若いうちは、役割を与えてくれるかもしれない。あまり仕事ができない社員でも、体力があるから、最後は手を動かす作業を与えればよい。これが年齢を重ねるとどうか。給料は上がり、体力は落ちているから、同じ作業をしていては生産性が下がることになる。より複雑で、体力や時間で勝負するのではなく、かつ、金額的な影響の大きい仕事をさせる必要があるけれど、それは能力的に任せられないかもしれないし、任せられるだけの能力があっても、タイミングの問題で、役割に紐づくポストを渡せないかもしれない。組織から役割を与えてもらえるかどうかは運次第、と言ってしまえば乱暴だけど、それでも、自分ではコントロールできない側面が次第に色濃くなるのではないかと、30代前半の僕は思う。

大抵の人にとって、所属している組織から十分な意味を与えられなくなるときが、かならず来る。かつて僕は、国立大学の研究者として、その道では著名だった先生が、65歳で退官して、近隣の私大に移籍して70歳まで勤め、その後は、所属する組織がなくなり、長年勤めた国立大学の近くの喫茶店で食事をしている姿を見かけたことがある。その姿に哀しさを見出したのは完全に僕の勝手でしかないのだけど、自走する部類に入るはずの研究者でさえ、役割の給源を外部に依存していたことを思い知らされ、社会に生きることの辛さに愕然とした覚えがある。

この日記では何度も書いているように、今の僕は勤め先からこれと言った役割を与えられていない。先日、上司と1 on 1をしたけれど、特に新しい仕事を割り振るような雰囲気も感じられなかった。なにか新しいプロジェクトでも立ち上がれば、アサインもできるんだけどね。やっぱコロナだからね、今期の計画は全体的に投資も抑制ぎみだし、当面は今のメンバーが今の持ち場で仕事をする感じになるかな。なんて。
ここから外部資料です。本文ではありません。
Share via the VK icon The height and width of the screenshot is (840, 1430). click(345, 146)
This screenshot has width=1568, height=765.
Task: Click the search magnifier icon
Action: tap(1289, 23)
気持ちはかなりきつい。ただ、よほどうまく歩を進めない限り、いつか、外部は僕に意味を供給しなくなる。55歳の役職定年でやってくるのか、65歳の定年退職でやってくるのか、人手不足に悩まされている企業に勤める32歳の身に降り掛かってるのか、それは時期の問題でしかない。そうであるならば、今すべきことは、役割の供給を組織に要求することよりも、どんな環境でも役割を奪取できる/見いだせる力をつけることではないか、と考えるようにしている。